Também não prospera o argumento de que as palavras estampadas nas camisetas são de uso ordinário e aplicadas em paráfrases, pois foram dispostas expressando sons, ritmo e melodia, da mesma forma em que combinadas harmoniosamente na obra do autor, o que apenas corrobora a originalidade e a criatividade empregada pelo autor na composição da obra, a qual, repita-se, foi indevidamente aplicada pela ré.
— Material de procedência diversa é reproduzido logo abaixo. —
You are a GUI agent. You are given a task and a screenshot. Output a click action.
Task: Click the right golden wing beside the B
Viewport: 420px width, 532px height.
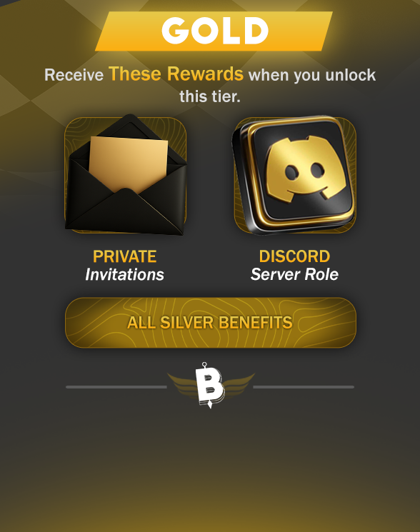pyautogui.click(x=239, y=383)
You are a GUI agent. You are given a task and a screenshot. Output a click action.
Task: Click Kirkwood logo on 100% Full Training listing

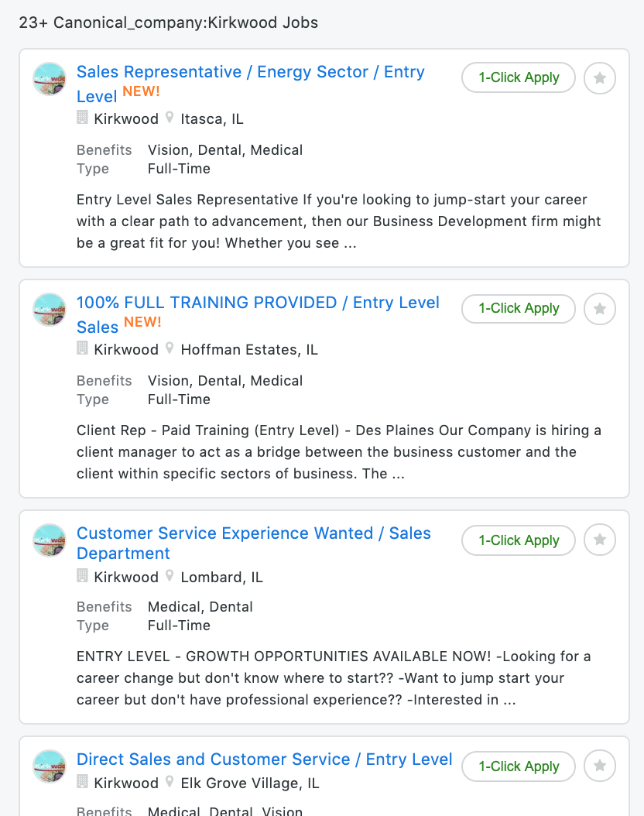pyautogui.click(x=50, y=310)
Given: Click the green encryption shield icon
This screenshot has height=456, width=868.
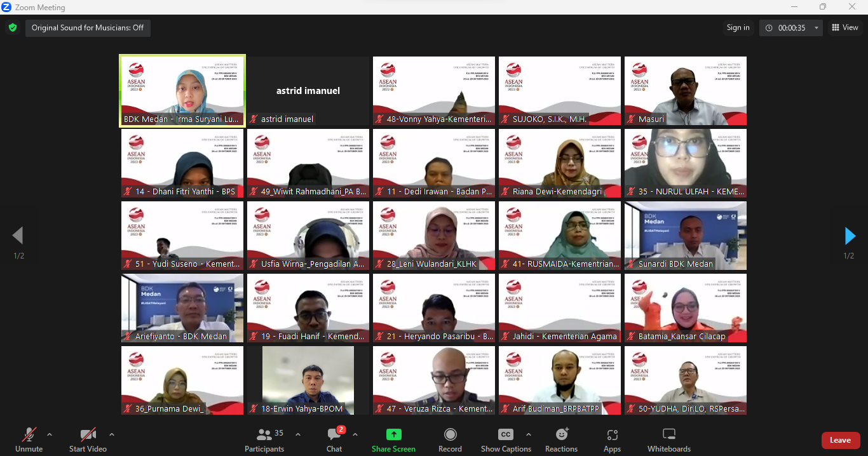Looking at the screenshot, I should click(x=12, y=27).
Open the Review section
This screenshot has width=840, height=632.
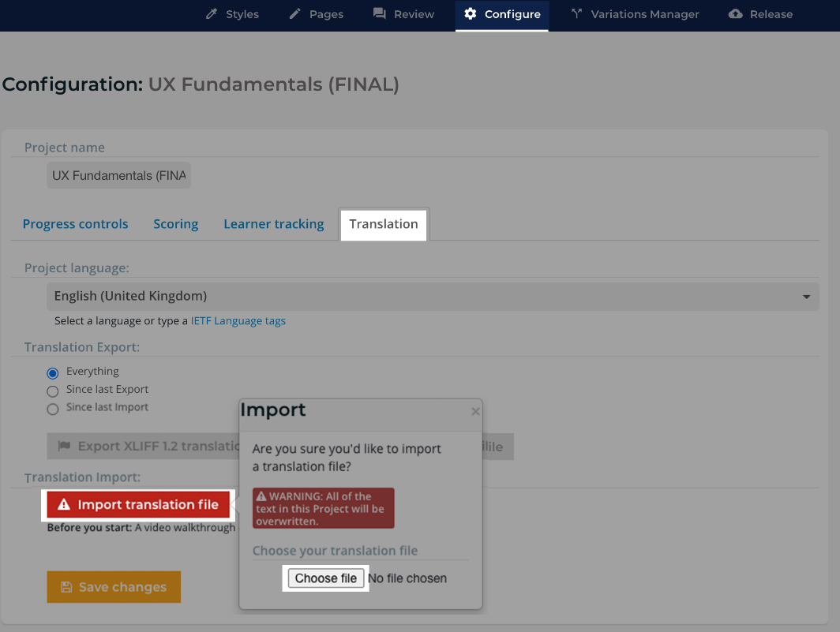403,14
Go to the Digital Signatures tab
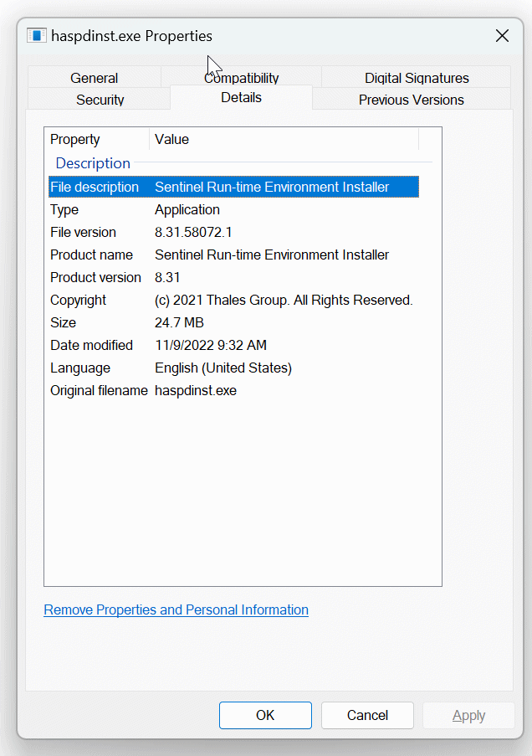This screenshot has width=532, height=756. tap(417, 78)
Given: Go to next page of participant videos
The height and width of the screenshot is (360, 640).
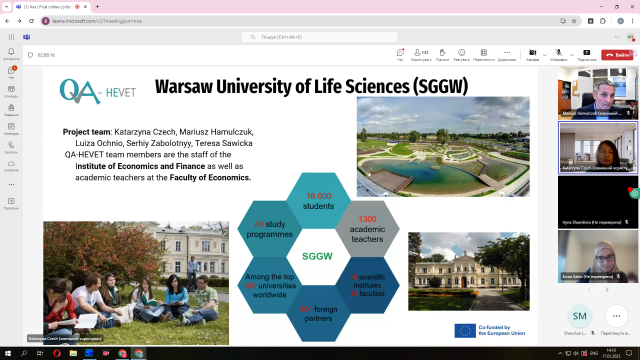Looking at the screenshot, I should tap(607, 289).
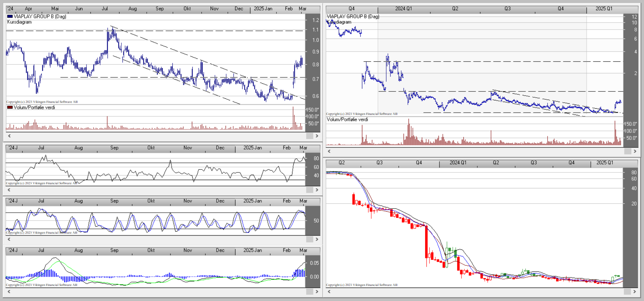Click scrollbar thumb under top-right long-term chart
The image size is (644, 301).
(x=627, y=151)
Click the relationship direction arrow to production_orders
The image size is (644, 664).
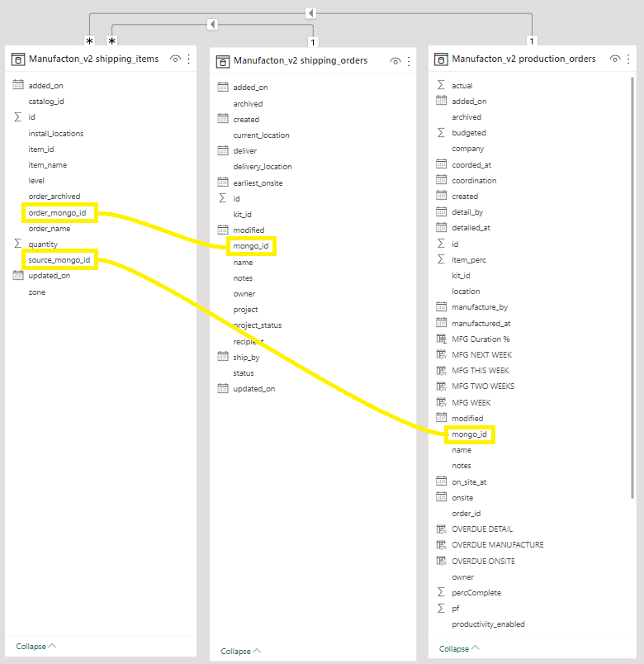click(x=310, y=13)
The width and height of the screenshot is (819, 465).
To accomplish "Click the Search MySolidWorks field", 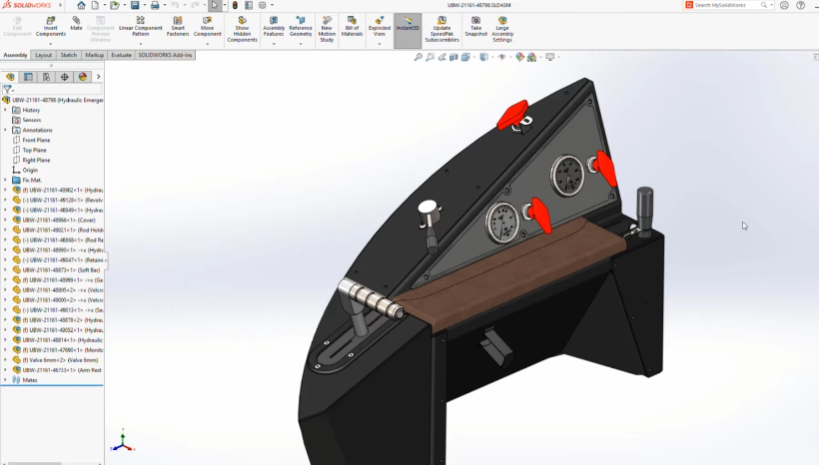I will [726, 5].

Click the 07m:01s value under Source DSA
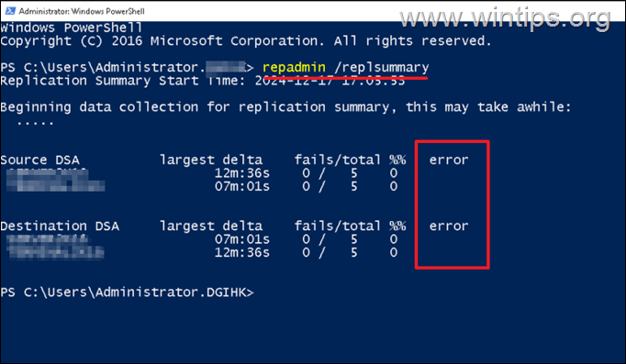pos(242,187)
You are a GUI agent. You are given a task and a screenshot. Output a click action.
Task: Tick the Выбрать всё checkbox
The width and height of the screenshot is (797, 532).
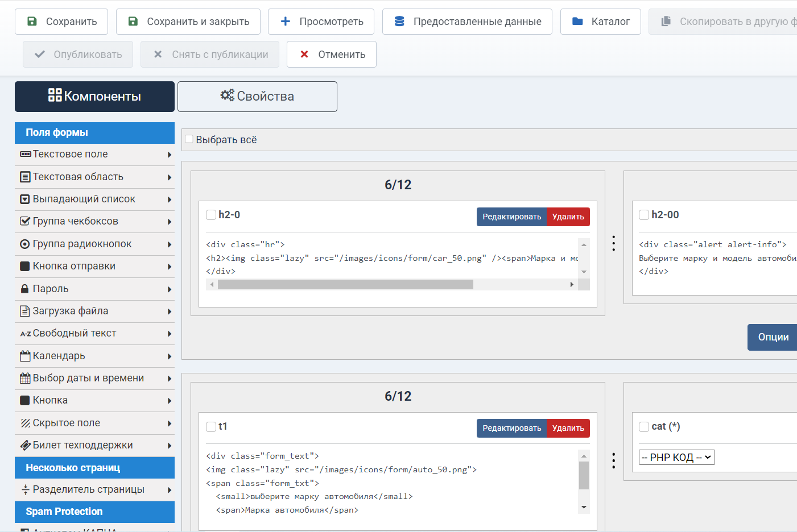point(189,139)
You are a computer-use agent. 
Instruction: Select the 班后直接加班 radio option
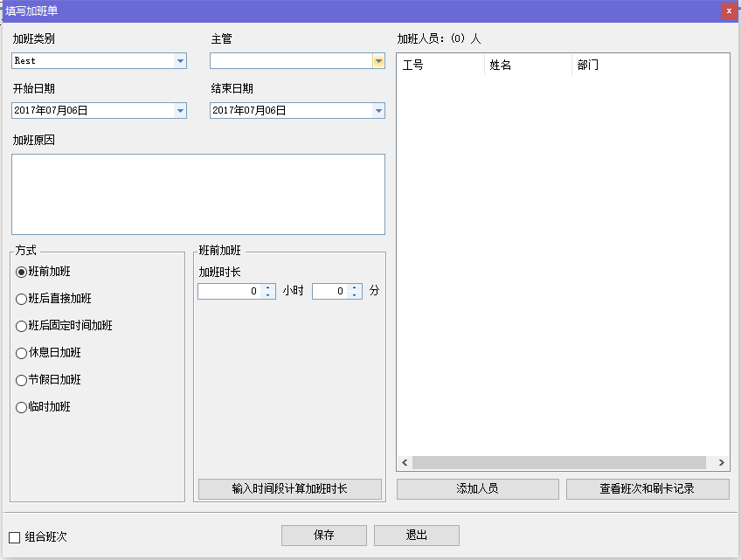pyautogui.click(x=22, y=299)
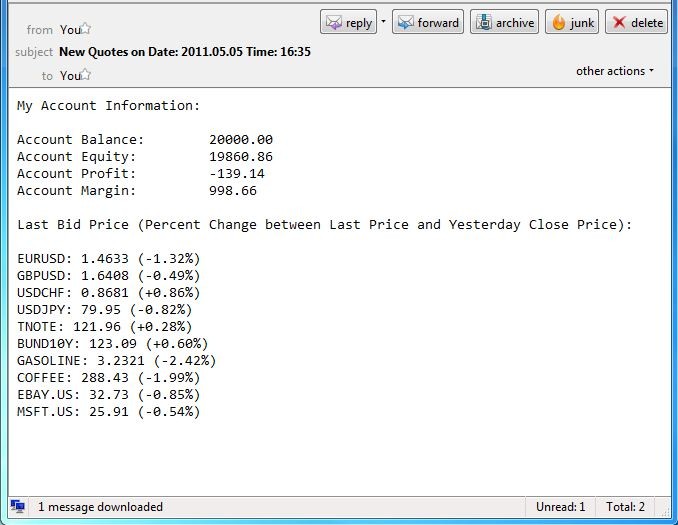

A legislação de regência não prevê critérios específicos para o arbitramento da indenização. No âmbito da responsabilidade civil há a regra geral de que a indenização mede-se pela extensão do dano (art. 944 do CC), a qual também deve ser estendida às violações aos direitos autorais, observando-se, ainda, o duplo caráter indenizatório das ofensas, isto é, abrangendo tanto a finalidade ressarcitória como também a punitiva, de modo que haja o desencorajamento do infrator, inibindo novas práticas semelhantes…”.

Spacca

Ainda no âmbito do Direito Empresarial, atinente aos créditos sujeitos à recuperação judicial, importa invocar o aresto, da relatoria do ministro Marco Aurélio Bellizze, no qual se discutiu se o crédito titularizado por condomínio, advindo de despesas condominiais inadimplidas pela recuperanda, deve ser considerado extraconcursal, independentemente da observância do marco temporal estabelecido no artigo 49, caput, da Lei nº 11.101/2005, com base no artigo 84, inciso III, do mesmo diploma legal – tal como defende o ora recorrente –, ou o aludido dispositivo legal tem aplicação unicamente ao processo falimentar, do que não se cogita na hipótese retratada nos autos, conforme compreenderam as instâncias ordinárias.

Ficou então consignado no voto vencedor que:

“(…) Os julgados desta Corte de Justiça, ao abordar e decidir a mesma questão em exame, têm aplicado, inadvertidamente, posicionamento jurisprudencial edificado especificamente em processo falimentar (segundo o qual ‘os débitos condominiais estão compreendidos no conceito de despesas da massa, necessárias à istração do ativo, enquadrando-se como crédito extraconcursal’), em interpretação a regramento próprio, o qual, em princípio, não incide n o processo de recuperação judicial, podendo, inclusive, redundar na indesejada inobservância da tese vinculante firmada pela Segunda Seção do Superior Tribunal de Justiça no Tema 1.051. Por conseguinte, seja para confirmar a diretriz hoje adotada, lastreada, doravante, em julgado específico a esse propósito, seja para proceder a uma correção de rumos – o que, em última análise, mostra-se sempre salutar ao aprimoramento das decisões judiciais –, revela-se indispensável o enfrentamento pontual da matéria posta por esta Turma julgadora.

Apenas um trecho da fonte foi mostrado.